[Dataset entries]
Content starts

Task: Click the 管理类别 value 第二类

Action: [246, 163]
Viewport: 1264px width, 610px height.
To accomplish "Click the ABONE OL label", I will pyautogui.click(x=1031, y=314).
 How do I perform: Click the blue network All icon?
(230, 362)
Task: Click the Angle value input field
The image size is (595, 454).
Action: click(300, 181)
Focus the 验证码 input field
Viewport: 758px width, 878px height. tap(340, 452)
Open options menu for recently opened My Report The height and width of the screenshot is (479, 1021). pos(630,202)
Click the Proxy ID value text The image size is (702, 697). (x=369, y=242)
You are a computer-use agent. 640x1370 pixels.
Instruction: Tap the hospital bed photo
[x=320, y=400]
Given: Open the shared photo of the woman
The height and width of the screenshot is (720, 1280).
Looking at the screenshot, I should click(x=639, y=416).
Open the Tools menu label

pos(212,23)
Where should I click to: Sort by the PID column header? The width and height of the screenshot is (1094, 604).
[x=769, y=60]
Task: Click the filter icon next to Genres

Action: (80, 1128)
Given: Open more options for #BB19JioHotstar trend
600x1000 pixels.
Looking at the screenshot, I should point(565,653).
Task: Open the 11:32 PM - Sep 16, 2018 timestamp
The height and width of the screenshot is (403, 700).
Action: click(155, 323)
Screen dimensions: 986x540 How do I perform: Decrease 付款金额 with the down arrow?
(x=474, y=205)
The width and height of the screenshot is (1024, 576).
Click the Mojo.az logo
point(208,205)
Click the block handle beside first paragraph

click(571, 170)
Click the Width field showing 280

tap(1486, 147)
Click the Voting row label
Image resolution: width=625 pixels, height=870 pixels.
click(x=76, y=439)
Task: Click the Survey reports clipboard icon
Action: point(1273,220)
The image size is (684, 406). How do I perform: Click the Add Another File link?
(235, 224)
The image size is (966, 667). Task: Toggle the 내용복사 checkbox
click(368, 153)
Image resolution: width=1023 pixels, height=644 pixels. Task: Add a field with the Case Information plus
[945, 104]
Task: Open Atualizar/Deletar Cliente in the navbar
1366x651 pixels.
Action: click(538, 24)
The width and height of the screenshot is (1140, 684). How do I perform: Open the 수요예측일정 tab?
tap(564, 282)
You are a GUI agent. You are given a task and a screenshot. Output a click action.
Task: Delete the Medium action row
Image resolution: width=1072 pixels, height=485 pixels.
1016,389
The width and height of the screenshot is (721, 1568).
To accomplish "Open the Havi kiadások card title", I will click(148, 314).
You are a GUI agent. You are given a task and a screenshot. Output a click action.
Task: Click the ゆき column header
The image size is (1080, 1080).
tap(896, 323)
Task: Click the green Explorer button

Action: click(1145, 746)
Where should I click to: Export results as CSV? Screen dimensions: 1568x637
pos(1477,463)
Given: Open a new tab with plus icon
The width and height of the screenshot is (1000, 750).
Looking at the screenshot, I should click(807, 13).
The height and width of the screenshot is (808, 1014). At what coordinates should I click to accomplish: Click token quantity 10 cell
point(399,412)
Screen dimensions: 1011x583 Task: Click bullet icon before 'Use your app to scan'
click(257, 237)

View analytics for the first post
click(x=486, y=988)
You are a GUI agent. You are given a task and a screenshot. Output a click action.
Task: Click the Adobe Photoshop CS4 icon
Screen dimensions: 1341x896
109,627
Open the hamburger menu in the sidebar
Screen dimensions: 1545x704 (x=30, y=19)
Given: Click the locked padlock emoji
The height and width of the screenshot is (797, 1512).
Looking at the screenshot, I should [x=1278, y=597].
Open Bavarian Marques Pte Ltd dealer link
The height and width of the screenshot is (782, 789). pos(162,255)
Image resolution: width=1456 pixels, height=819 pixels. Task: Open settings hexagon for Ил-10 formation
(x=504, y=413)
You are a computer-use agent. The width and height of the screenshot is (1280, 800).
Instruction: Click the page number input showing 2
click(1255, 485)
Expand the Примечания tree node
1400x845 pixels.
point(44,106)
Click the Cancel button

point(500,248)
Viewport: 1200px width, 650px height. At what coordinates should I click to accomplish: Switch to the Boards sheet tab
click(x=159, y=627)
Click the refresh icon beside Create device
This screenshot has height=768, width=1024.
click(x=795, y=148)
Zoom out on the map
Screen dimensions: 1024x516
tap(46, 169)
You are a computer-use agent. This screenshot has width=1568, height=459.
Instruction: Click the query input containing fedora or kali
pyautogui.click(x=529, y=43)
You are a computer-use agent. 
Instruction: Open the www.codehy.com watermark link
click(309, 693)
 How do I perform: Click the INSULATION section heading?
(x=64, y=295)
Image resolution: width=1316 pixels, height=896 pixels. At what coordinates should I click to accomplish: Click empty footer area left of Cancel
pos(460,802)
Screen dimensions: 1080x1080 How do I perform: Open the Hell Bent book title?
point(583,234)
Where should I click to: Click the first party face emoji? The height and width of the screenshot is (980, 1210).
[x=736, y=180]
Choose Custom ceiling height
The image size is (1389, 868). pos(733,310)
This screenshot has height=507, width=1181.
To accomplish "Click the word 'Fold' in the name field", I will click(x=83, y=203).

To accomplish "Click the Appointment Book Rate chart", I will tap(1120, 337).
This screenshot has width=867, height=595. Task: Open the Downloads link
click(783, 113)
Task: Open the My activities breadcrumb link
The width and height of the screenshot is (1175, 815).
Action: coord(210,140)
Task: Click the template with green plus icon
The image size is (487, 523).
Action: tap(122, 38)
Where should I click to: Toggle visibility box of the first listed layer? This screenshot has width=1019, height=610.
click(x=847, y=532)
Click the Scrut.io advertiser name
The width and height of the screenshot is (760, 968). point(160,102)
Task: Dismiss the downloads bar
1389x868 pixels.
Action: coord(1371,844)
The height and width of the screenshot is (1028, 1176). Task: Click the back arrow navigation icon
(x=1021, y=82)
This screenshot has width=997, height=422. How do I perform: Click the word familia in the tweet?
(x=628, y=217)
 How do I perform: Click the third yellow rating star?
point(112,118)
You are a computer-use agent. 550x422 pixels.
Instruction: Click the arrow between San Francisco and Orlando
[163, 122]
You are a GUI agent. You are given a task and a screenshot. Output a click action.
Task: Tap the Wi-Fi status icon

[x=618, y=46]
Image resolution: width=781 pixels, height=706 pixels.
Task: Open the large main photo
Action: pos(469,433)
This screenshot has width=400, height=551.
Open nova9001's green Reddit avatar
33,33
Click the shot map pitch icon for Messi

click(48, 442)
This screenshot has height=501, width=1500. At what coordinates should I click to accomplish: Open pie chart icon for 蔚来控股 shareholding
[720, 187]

Content ends

From top to bottom, repeat the data above without alteration.

> **Reply**
Task: Click the 管理类别 value 第二类

Action: [246, 163]
Viewport: 1264px width, 610px height.
To accomplish "Click the ABONE OL label", I will pyautogui.click(x=1031, y=314).
 How do I perform: Click the blue network All icon?
(230, 362)
Task: Click the Angle value input field
The image size is (595, 454).
Action: click(300, 181)
Focus the 验证码 input field
Viewport: 758px width, 878px height. tap(340, 452)
Open options menu for recently opened My Report The height and width of the screenshot is (479, 1021). pos(630,202)
Click the Proxy ID value text The image size is (702, 697). (x=369, y=242)
You are a computer-use agent. 640x1370 pixels.
Instruction: Tap the hospital bed photo
[x=320, y=400]
Given: Open the shared photo of the woman
The height and width of the screenshot is (720, 1280).
Looking at the screenshot, I should click(x=639, y=416).
Open the Tools menu label

pos(212,23)
Where should I click to: Sort by the PID column header? The width and height of the screenshot is (1094, 604).
[x=769, y=60]
Task: Click the filter icon next to Genres

Action: (80, 1128)
Given: Open more options for #BB19JioHotstar trend
600x1000 pixels.
Looking at the screenshot, I should point(565,653).
Task: Open the 11:32 PM - Sep 16, 2018 timestamp
The height and width of the screenshot is (403, 700).
Action: click(155, 323)
Screen dimensions: 986x540 How do I perform: Decrease 付款金额 with the down arrow?
(x=474, y=205)
The width and height of the screenshot is (1024, 576).
Click the Mojo.az logo
point(208,205)
Click the block handle beside first paragraph

click(571, 170)
Click the Width field showing 280

tap(1486, 147)
Click the Voting row label
Image resolution: width=625 pixels, height=870 pixels.
click(x=76, y=439)
Task: Click the Survey reports clipboard icon
Action: point(1273,220)
The image size is (684, 406). How do I perform: Click the Add Another File link?
(235, 224)
The image size is (966, 667). Task: Toggle the 내용복사 checkbox
click(368, 153)
Image resolution: width=1023 pixels, height=644 pixels. Task: Add a field with the Case Information plus
[945, 104]
Task: Open Atualizar/Deletar Cliente in the navbar
1366x651 pixels.
Action: click(538, 24)
The width and height of the screenshot is (1140, 684). How do I perform: Open the 수요예측일정 tab?
tap(564, 282)
You are a GUI agent. You are given a task and a screenshot. Output a click action.
Task: Delete the Medium action row
Image resolution: width=1072 pixels, height=485 pixels.
1016,389
The width and height of the screenshot is (721, 1568).
To accomplish "Open the Havi kiadások card title", I will click(148, 314).
You are a GUI agent. You are given a task and a screenshot. Output a click action.
Task: Click the ゆき column header
The image size is (1080, 1080).
tap(896, 323)
Task: Click the green Explorer button

Action: click(1145, 746)
Where should I click to: Export results as CSV? Screen dimensions: 1568x637
pos(1477,463)
Given: Open a new tab with plus icon
The width and height of the screenshot is (1000, 750).
Looking at the screenshot, I should click(807, 13).
The height and width of the screenshot is (808, 1014). At what coordinates should I click to accomplish: Click token quantity 10 cell
point(399,412)
Screen dimensions: 1011x583 Task: Click bullet icon before 'Use your app to scan'
click(257, 237)

View analytics for the first post
click(x=486, y=988)
You are a GUI agent. You are given a task and a screenshot. Output a click action.
Task: Click the Adobe Photoshop CS4 icon
Screen dimensions: 1341x896
109,627
Open the hamburger menu in the sidebar
Screen dimensions: 1545x704 (x=30, y=19)
Given: Click the locked padlock emoji
The height and width of the screenshot is (797, 1512).
Looking at the screenshot, I should [x=1278, y=597].
Open Bavarian Marques Pte Ltd dealer link
The height and width of the screenshot is (782, 789). pos(162,255)
Image resolution: width=1456 pixels, height=819 pixels. Task: Open settings hexagon for Ил-10 formation
(x=504, y=413)
You are a computer-use agent. The width and height of the screenshot is (1280, 800).
Instruction: Click the page number input showing 2
click(1255, 485)
Expand the Примечания tree node
1400x845 pixels.
point(44,106)
Click the Cancel button

point(500,248)
Viewport: 1200px width, 650px height. At what coordinates should I click to accomplish: Switch to the Boards sheet tab
click(x=159, y=627)
Click the refresh icon beside Create device
This screenshot has height=768, width=1024.
click(x=795, y=148)
Zoom out on the map
Screen dimensions: 1024x516
tap(46, 169)
You are a computer-use agent. This screenshot has width=1568, height=459.
Instruction: Click the query input containing fedora or kali
pyautogui.click(x=529, y=43)
You are a computer-use agent. 
Instruction: Open the www.codehy.com watermark link
click(309, 693)
 How do I perform: Click the INSULATION section heading?
(x=64, y=295)
Image resolution: width=1316 pixels, height=896 pixels. At what coordinates should I click to accomplish: Click empty footer area left of Cancel
pos(460,802)
Screen dimensions: 1080x1080 How do I perform: Open the Hell Bent book title?
point(583,234)
Where should I click to: Click the first party face emoji? The height and width of the screenshot is (980, 1210).
[x=736, y=180]
Choose Custom ceiling height
The image size is (1389, 868). pos(733,310)
This screenshot has height=507, width=1181.
To accomplish "Click the word 'Fold' in the name field", I will click(x=83, y=203).

To accomplish "Click the Appointment Book Rate chart", I will tap(1120, 337).
This screenshot has width=867, height=595. Task: Open the Downloads link
click(783, 113)
Task: Open the My activities breadcrumb link
The width and height of the screenshot is (1175, 815).
Action: coord(210,140)
Task: Click the template with green plus icon
The image size is (487, 523).
Action: tap(122, 38)
Where should I click to: Toggle visibility box of the first listed layer? This screenshot has width=1019, height=610.
click(x=847, y=532)
Click the Scrut.io advertiser name
The width and height of the screenshot is (760, 968). point(160,102)
Task: Dismiss the downloads bar
1389x868 pixels.
Action: coord(1371,844)
The height and width of the screenshot is (1028, 1176). Task: Click the back arrow navigation icon
(x=1021, y=82)
This screenshot has width=997, height=422. How do I perform: Click the word familia in the tweet?
(x=628, y=217)
 How do I perform: Click the third yellow rating star?
point(112,118)
You are a computer-use agent. 550x422 pixels.
Instruction: Click the arrow between San Francisco and Orlando
[163, 122]
You are a GUI agent. You are given a task and a screenshot. Output a click action.
Task: Tap the Wi-Fi status icon

[x=618, y=46]
Image resolution: width=781 pixels, height=706 pixels.
Task: Open the large main photo
Action: pos(469,433)
This screenshot has width=400, height=551.
Open nova9001's green Reddit avatar
33,33
Click the shot map pitch icon for Messi

click(48, 442)
This screenshot has height=501, width=1500. At what coordinates should I click to accomplish: Open pie chart icon for 蔚来控股 shareholding
[720, 187]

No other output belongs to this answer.